-- START PASSAGE GIVEN --

Close Encounters of the Celebrity Kind...
Debra Winger Is Back...Finally!
Expanded Edition of 6-13-08 Chicago Tribune Interview
by Richard Knight, Jr.
The luminous actress and now author returns in Rachel Getting Married, a recent portrait, the cover of her insightful book of essays,
at the
Rachel premiere with screen daughter Anne Hathaway
Debra Winger, star of some of the most treasured films of the 1980s – Terms of Endearment, Urban Cowboy, An Officer and a Gentlemen
and three time Academy Award nominee – walked away from filmmaking in 1995 to raise a family with husband actor-director Arliss
Howard on a small farm in upstate New York.  She’s only sporadically appeared in films since but now the actress has returned to the
limelight – this time as the author of her first book.  
“Undiscovered” is a lyrical collection of Winger’s essays on life in the country,
profound and funny insights into her personal journey, and occasional tantalizing anecdotes about her film roles.  The book is as
individual and passionate as one would expect from Winger.  She chatted with freelance writer Richard Knight, Jr.

KATM:  You do realize that it’s hard for the public to understand your walking away from “Hollywood,” right?

-- END PASSAGE GIVEN --
-- START RECORD SET --

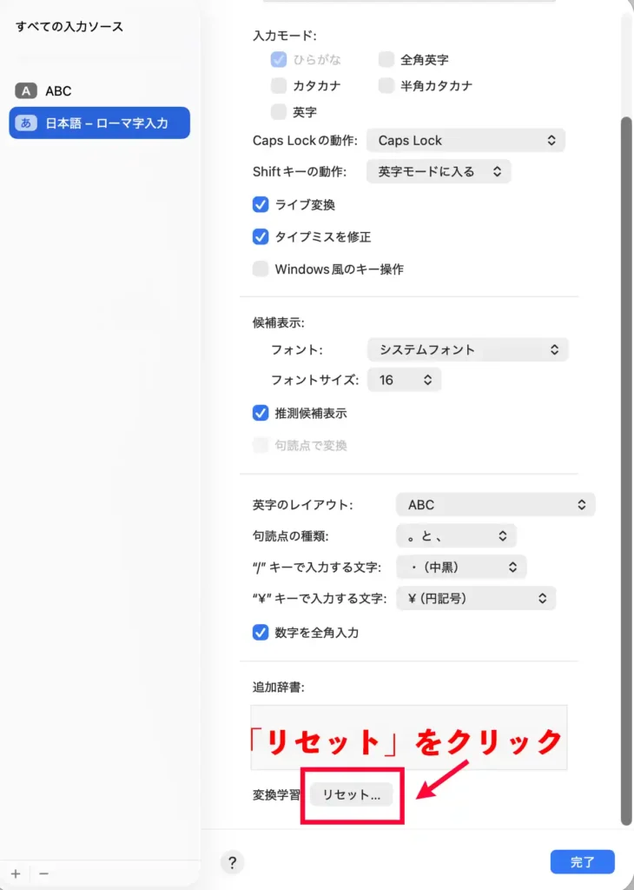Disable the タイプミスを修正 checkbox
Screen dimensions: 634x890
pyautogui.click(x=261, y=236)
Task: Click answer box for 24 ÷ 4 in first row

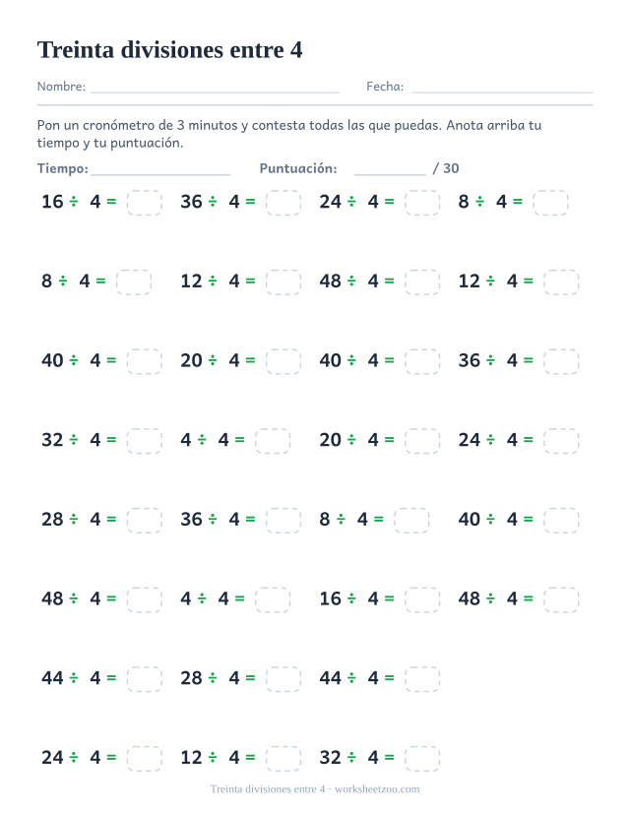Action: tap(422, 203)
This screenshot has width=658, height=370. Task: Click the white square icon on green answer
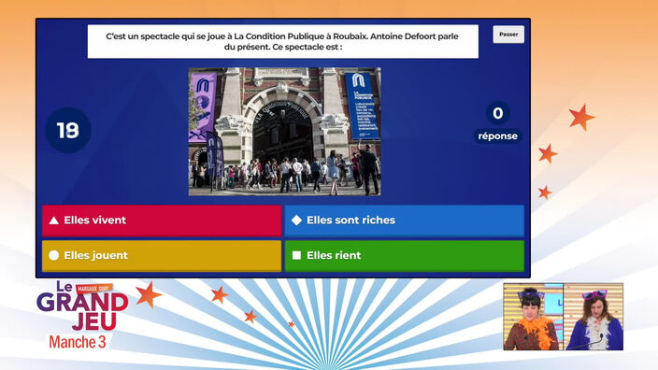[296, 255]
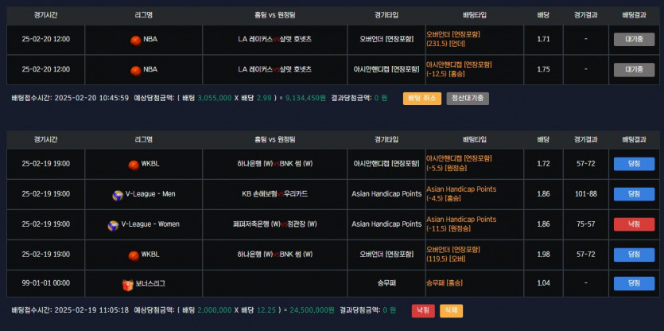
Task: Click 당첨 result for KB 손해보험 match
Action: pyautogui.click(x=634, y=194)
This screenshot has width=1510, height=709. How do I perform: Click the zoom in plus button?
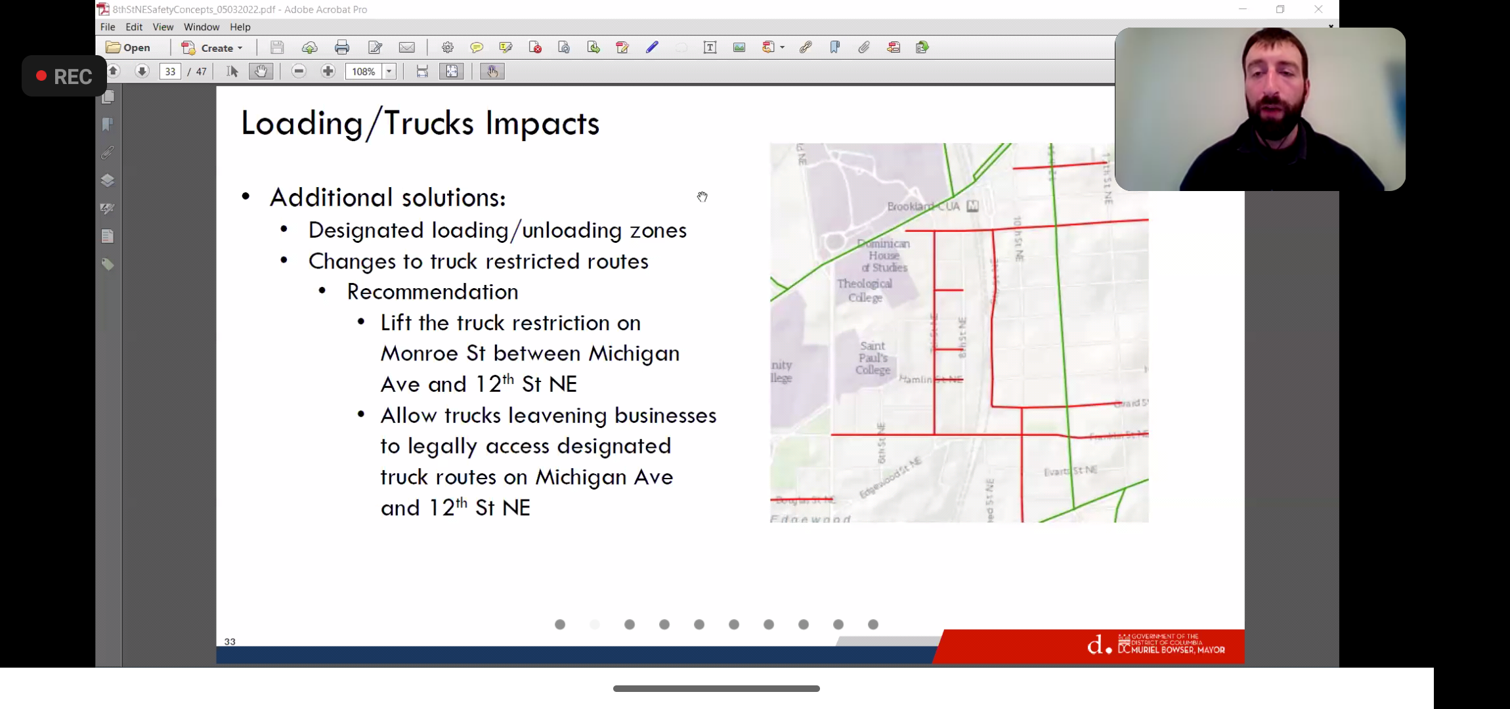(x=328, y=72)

-- END RECORD SET --
-- START RECORD SET --

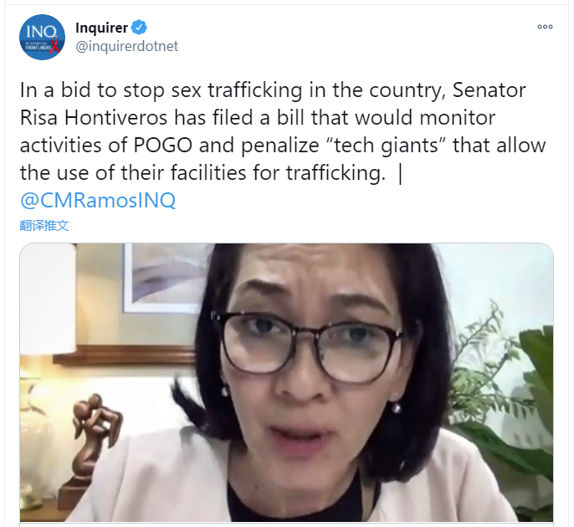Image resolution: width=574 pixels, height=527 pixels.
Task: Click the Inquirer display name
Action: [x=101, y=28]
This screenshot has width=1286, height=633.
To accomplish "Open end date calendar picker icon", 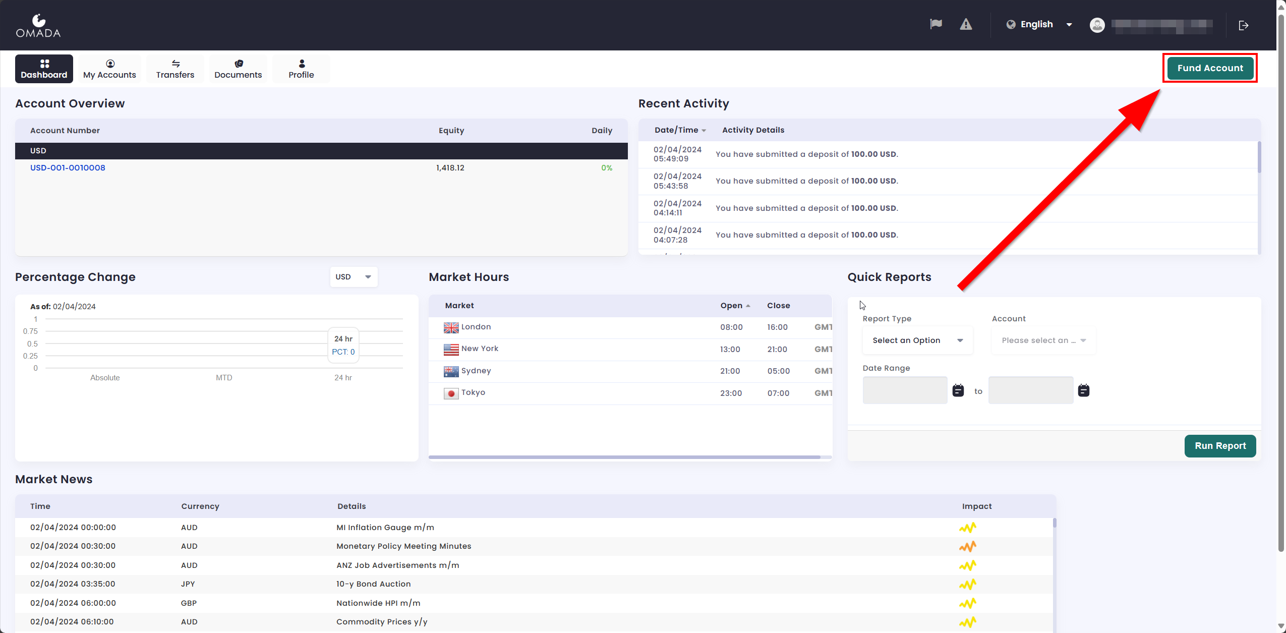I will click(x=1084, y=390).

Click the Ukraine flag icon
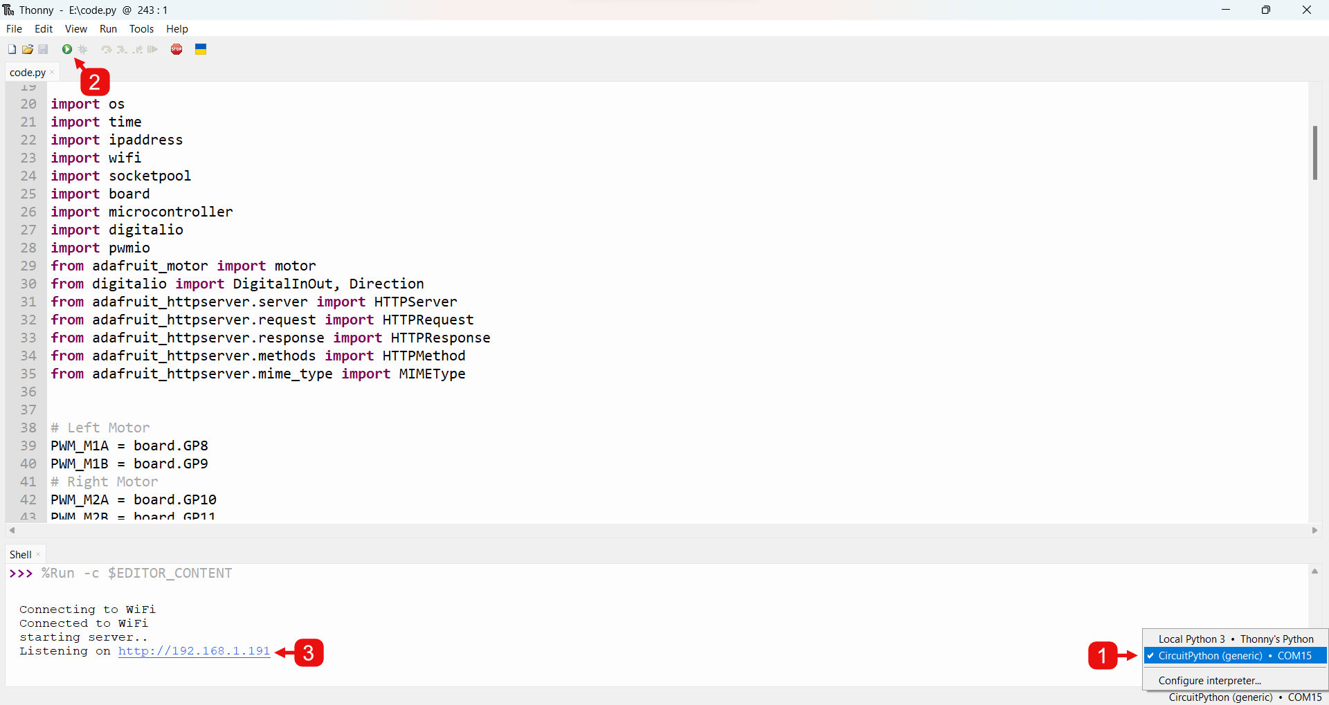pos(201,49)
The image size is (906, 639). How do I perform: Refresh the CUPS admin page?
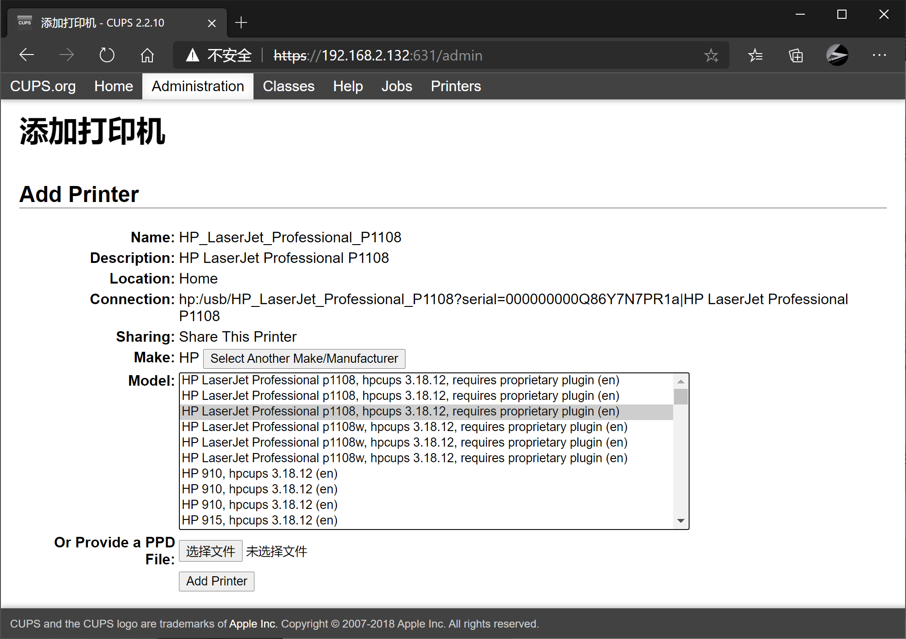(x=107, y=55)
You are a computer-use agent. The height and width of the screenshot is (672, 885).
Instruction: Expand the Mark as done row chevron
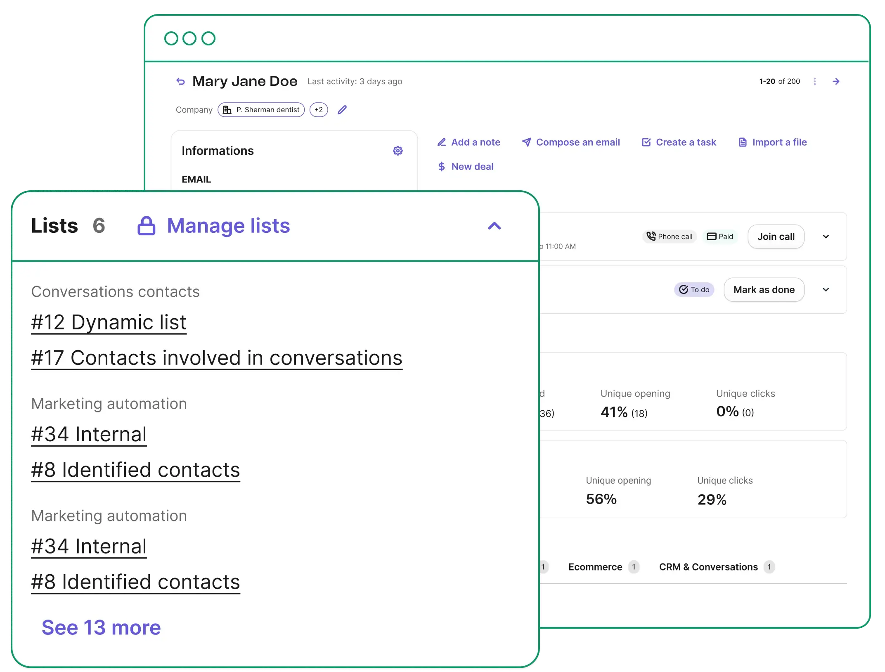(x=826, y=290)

-- END RECORD SET --
-- START RECORD SET --

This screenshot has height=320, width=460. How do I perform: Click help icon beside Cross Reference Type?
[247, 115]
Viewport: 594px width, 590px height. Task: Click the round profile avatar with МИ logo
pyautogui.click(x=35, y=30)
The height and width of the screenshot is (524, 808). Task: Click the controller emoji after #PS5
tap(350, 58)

-- END RECORD SET --

AIM 1> In the Debra Winger interview text, copy the portion from "Close Encounters of" to "her first book.", substituting "moviemaking" for every "filmmaking".
AIM 2> Translate this sentence from the Debra Winger interview text into Spanish: "The book is as individual and passionate as one would expect from Winger."

REPLY 1>
Close Encounters of the Celebrity Kind...
Debra Winger Is Back...Finally!
Expanded Edition of 6-13-08 Chicago Tribune Interview
by Richard Knight, Jr.
The luminous actress and now author returns in Rachel Getting Married, a recent portrait, the cover of her insightful book of essays,
at the
Rachel premiere with screen daughter Anne Hathaway
Debra Winger, star of some of the most treasured films of the 1980s – Terms of Endearment, Urban Cowboy, An Officer and a Gentlemen
and three time Academy Award nominee – walked away from moviemaking in 1995 to raise a family with husband actor-director Arliss
Howard on a small farm in upstate New York.  She’s only sporadically appeared in films since but now the actress has returned to the
limelight – this time as the author of her first book.

REPLY 2> El libro es tan singular y apasionado como cabría esperar de Winger.